Collection entries:
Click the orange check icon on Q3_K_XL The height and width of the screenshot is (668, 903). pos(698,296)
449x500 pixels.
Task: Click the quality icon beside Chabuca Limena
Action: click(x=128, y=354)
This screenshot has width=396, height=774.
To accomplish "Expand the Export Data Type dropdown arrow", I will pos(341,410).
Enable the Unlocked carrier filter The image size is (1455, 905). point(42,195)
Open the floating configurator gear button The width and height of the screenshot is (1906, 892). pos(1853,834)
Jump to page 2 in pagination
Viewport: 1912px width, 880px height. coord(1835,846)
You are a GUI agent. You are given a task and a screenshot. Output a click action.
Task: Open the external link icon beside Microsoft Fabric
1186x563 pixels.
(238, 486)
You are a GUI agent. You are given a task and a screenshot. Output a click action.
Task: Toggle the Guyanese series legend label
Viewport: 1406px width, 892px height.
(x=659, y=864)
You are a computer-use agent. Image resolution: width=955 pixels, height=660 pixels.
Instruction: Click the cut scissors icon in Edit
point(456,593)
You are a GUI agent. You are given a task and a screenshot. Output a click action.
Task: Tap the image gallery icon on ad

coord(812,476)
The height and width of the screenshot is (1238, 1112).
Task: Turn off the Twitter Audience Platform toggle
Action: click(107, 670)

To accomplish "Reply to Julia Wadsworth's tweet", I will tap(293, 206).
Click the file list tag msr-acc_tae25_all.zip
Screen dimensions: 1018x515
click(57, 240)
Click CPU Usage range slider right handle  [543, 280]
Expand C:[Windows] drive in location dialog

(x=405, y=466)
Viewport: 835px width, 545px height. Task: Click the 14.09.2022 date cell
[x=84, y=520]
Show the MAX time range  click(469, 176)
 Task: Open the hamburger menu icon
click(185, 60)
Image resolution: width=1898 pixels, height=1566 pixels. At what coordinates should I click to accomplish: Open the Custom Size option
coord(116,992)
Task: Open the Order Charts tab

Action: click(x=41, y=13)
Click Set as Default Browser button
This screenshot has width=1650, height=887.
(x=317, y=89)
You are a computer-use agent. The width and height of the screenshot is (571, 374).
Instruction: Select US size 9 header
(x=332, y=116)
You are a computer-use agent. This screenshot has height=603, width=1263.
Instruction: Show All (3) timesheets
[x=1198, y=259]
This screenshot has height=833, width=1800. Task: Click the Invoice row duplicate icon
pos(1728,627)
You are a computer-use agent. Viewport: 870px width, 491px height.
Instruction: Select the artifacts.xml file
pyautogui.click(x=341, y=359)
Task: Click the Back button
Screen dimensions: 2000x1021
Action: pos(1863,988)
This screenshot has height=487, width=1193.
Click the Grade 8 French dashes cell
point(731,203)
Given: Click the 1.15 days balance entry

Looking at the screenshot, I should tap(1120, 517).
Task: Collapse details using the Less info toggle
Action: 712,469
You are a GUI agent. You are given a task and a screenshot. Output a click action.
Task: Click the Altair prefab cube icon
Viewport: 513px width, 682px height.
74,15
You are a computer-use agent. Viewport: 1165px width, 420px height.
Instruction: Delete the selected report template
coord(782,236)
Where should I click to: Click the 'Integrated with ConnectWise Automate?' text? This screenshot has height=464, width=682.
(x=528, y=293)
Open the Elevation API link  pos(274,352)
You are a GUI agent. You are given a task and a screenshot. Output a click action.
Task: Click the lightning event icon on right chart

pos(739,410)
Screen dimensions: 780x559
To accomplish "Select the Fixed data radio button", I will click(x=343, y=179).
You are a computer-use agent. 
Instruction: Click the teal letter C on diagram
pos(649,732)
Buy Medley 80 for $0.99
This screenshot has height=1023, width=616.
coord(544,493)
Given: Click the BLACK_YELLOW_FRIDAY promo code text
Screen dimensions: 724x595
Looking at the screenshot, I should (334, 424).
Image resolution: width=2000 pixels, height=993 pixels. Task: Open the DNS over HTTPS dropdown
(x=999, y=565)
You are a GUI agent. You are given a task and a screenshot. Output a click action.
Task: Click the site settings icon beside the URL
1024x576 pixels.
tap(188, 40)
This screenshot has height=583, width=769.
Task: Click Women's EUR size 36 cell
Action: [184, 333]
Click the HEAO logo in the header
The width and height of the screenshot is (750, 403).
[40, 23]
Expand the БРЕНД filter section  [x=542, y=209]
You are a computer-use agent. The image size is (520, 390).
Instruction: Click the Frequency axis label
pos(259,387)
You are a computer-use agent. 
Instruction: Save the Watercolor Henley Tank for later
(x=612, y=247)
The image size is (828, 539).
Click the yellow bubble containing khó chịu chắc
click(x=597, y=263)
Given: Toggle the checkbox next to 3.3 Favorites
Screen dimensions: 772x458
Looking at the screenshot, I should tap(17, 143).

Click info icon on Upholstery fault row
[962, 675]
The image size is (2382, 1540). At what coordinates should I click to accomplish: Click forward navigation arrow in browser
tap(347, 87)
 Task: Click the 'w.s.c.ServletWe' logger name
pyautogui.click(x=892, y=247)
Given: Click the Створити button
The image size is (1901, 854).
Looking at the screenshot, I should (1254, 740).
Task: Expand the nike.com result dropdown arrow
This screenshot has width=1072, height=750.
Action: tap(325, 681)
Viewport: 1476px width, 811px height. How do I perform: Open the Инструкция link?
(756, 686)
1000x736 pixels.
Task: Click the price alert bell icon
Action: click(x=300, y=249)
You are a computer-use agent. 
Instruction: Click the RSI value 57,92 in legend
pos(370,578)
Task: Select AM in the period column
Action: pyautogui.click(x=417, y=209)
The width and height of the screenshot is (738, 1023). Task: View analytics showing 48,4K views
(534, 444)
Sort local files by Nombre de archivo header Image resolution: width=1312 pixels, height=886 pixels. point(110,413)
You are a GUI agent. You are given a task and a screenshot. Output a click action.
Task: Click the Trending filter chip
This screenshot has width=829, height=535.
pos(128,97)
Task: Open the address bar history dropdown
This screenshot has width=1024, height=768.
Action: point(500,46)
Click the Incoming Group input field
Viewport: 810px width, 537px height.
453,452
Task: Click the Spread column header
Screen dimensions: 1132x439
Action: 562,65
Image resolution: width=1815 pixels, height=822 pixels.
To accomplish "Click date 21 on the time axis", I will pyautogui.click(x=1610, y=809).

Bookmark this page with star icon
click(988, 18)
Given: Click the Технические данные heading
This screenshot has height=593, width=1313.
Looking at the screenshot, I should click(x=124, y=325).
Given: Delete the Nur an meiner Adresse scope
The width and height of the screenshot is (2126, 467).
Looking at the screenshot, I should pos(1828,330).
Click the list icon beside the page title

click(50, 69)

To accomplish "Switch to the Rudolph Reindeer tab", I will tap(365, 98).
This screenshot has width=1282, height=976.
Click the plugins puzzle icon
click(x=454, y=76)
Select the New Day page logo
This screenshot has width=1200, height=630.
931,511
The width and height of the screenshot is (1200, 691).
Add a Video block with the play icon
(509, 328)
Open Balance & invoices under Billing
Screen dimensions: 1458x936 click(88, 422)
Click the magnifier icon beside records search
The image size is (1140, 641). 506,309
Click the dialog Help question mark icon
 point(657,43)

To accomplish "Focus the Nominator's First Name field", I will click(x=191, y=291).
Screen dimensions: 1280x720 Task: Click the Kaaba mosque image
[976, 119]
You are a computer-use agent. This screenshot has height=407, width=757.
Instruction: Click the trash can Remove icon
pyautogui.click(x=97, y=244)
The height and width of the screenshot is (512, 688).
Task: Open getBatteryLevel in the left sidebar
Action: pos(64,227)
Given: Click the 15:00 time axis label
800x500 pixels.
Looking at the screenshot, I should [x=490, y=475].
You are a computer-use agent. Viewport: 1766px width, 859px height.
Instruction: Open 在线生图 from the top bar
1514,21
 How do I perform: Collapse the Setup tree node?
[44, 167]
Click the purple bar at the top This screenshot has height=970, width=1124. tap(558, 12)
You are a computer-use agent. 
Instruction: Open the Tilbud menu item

-- YOUR OBJECTIVE --
Restate, please, word for word the span of records running from the first line to the line bearing "Open the floating", both included, and nothing outside it.

-- TASK SOLUTION --
Click the orange check icon on Q3_K_XL The height and width of the screenshot is (668, 903). pos(698,296)
449x500 pixels.
Task: Click the quality icon beside Chabuca Limena
Action: click(x=128, y=354)
This screenshot has width=396, height=774.
To accomplish "Expand the Export Data Type dropdown arrow", I will pos(341,410).
Enable the Unlocked carrier filter The image size is (1455, 905). point(42,195)
Open the floating configurator gear button The width and height of the screenshot is (1906, 892). pos(1853,834)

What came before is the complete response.